Gulf Shrimpers Violating Laws that Require Sea Turtle Escape Gear
Hundreds of fishers turned out for meetings on new regulations
Louisiana, Mississippi, Alabama – The Gulf of Mexico commercial shrimp trawl fleet is the target of increased law enforcement to ensure compliance with required Turtle Excluder Devices (TEDs). An estimated 200 vessels have been inspected this month by federal officials and 71 were either given warnings for TEDs problems discovered while docked, or violation notices for fishing with illegal gear that may result in fines or other penalties.
NMFS has begun a process to form new rules to protect sea turtles due to high numbers of strandings reported this year and last year. They intend to impose new rules on the Gulf shrimpers before shrimping begins in 2012. Click here for the NMFS proposal to improve sea turtle protections in the shrimp fishery.
“Hundreds or thousands of sea turtle deaths could have been prevented this year if NMFS had acted on the new rules it is now debating,” says marine biologist Chris Pincetich, Ph.D. with the Sea Turtle Restoration Project of the Turtle Island Restoration Network. “Shrimpers are disregarding laws to protect sea turtles from drowning when shrimp is caught, yet they continue to deny there is any problem.”
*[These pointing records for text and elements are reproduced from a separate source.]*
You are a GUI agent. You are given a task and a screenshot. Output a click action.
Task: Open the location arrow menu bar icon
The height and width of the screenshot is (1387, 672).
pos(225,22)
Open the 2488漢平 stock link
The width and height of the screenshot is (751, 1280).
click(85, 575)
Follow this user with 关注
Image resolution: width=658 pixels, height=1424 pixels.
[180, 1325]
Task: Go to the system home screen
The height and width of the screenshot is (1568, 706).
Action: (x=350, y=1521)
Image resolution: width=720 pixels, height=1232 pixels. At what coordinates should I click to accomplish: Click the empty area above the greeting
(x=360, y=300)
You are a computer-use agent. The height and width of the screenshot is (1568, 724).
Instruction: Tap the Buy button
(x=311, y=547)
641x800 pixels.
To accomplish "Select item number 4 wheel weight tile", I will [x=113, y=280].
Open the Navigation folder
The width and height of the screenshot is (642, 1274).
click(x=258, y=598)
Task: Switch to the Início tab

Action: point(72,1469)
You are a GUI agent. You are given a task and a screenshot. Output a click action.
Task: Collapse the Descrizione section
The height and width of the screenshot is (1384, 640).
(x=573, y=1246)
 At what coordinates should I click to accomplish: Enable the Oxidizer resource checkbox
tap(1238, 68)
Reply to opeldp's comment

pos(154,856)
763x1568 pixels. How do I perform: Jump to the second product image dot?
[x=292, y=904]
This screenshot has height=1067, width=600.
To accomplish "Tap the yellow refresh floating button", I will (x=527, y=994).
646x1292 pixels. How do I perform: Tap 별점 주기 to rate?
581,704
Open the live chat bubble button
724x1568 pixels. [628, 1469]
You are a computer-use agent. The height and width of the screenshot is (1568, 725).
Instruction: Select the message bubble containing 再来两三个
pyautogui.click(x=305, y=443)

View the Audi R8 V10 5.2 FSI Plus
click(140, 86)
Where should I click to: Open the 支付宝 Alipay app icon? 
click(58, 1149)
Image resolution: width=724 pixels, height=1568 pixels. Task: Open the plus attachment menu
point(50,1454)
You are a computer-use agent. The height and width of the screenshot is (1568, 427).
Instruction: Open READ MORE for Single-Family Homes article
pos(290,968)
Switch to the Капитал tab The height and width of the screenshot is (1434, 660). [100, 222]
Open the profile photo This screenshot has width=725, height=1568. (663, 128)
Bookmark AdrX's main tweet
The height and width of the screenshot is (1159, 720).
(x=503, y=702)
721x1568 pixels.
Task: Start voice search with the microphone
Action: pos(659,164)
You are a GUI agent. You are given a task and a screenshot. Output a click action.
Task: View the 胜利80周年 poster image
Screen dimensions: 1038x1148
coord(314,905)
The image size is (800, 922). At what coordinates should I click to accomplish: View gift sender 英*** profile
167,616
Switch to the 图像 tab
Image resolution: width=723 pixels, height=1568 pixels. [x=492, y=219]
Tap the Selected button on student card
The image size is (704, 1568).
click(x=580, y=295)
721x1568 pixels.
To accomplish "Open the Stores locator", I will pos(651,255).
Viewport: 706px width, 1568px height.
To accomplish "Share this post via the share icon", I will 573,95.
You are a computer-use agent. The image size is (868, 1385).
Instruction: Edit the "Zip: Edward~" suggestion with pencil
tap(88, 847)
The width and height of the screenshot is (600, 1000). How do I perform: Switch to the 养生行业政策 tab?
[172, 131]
The fact that over a third of shrimpers are not following the law is an improvement over previous inspections. NMFS conducted inspections of TEDs in Louisiana last year and in Mississippi this year and found 90 percent of the TEDs were installed illegally and some had the sea turtle escape hatch in the TED sewn shut. Shrimpers out of compliance with the federal laws established in the early 1990s are linked by scientists to the recent increase in dead sea turtles on Gulf of Mexico beaches. Click here to download NMFS TED inspection reports obtained earlier this year that detail lack of TED compliance from August 2010 through April 2011 in Louisiana and Mississippi.
“Areas in Louisiana, Mississippi and Alabama need to close shrimping during sea turtle nesting migrations, reduce the size of their shrimp fleet, and restrict inshore shrimping, like Texas has, to save endangered sea turtles,” said Carole Allen, Gulf of Mexico Director for the Sea Turtle Restoration Project.
“Safe swimways for sea turtles, free from deadly shrimp trawling and poisonous offshore oil activities, must be created by NMFS to stop the continual slaughter of innocent sea turtles,” said Pincetich. “Baby sea turtles swim out and get caught in skimmer nets, and drown.”